» Problem
Below are the records. List every line holding the word "sidebar".

==== The records

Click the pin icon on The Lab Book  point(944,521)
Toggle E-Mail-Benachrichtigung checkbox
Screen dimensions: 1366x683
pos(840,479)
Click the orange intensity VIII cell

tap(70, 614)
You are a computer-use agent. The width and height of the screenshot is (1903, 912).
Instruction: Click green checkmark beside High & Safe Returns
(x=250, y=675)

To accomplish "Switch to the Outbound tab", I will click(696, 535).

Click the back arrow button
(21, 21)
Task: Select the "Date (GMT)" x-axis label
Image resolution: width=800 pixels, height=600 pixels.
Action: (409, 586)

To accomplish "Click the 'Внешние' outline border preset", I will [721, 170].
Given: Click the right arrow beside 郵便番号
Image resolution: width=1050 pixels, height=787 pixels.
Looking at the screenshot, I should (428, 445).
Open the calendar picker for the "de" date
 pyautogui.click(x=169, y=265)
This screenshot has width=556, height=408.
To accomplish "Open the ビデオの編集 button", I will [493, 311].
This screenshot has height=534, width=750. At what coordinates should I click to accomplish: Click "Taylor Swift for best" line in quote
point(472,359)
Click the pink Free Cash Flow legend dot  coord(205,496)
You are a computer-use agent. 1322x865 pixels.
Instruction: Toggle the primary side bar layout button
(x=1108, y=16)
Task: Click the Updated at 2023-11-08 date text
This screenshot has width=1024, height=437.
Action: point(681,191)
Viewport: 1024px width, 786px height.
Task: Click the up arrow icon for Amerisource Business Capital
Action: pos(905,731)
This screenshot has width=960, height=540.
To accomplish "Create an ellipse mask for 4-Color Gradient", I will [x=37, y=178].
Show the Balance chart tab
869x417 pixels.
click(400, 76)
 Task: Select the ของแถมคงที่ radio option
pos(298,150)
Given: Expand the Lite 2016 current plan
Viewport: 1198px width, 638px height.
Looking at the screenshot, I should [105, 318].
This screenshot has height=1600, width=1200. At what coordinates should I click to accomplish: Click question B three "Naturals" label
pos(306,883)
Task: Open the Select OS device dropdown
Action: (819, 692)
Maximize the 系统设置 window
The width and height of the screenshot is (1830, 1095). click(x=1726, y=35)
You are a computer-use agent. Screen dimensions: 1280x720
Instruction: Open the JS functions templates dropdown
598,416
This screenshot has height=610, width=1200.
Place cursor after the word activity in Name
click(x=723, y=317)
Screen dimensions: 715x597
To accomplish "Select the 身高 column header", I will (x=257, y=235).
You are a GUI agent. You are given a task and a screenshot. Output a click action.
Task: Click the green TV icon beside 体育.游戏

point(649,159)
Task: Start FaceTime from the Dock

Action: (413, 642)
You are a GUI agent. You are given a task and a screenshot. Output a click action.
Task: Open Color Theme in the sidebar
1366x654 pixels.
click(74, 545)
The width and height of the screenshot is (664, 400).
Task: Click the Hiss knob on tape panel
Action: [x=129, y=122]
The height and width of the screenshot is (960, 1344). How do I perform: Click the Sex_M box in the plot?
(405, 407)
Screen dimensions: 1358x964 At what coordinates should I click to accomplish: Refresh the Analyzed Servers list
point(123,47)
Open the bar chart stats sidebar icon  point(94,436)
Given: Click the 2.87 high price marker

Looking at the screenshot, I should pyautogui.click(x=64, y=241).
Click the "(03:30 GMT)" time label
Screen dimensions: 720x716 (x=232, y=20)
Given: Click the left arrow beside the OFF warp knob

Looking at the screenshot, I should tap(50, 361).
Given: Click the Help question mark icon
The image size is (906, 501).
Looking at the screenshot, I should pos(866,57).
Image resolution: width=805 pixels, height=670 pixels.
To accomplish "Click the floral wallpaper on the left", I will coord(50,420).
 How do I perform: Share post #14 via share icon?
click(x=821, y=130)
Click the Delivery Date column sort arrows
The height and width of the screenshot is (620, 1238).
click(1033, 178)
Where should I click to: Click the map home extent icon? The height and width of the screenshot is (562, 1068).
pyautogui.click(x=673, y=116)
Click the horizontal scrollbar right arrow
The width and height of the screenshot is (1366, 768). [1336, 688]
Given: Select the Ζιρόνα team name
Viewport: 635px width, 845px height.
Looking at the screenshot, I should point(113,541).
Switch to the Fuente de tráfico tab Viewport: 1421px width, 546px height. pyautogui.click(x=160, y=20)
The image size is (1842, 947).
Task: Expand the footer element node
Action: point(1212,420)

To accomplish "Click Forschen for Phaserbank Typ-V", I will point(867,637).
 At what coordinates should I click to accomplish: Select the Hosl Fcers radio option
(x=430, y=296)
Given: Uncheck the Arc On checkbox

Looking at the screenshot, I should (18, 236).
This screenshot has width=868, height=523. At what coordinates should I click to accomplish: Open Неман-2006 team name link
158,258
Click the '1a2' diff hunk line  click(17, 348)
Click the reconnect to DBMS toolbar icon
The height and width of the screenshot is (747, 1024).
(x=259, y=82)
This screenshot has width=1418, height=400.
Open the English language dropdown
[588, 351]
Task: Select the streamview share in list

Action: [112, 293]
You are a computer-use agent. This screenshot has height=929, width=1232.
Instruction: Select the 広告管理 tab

========

» Your response
Task: Open Color Theme in the sidebar
Open the bar chart stats sidebar icon  point(94,436)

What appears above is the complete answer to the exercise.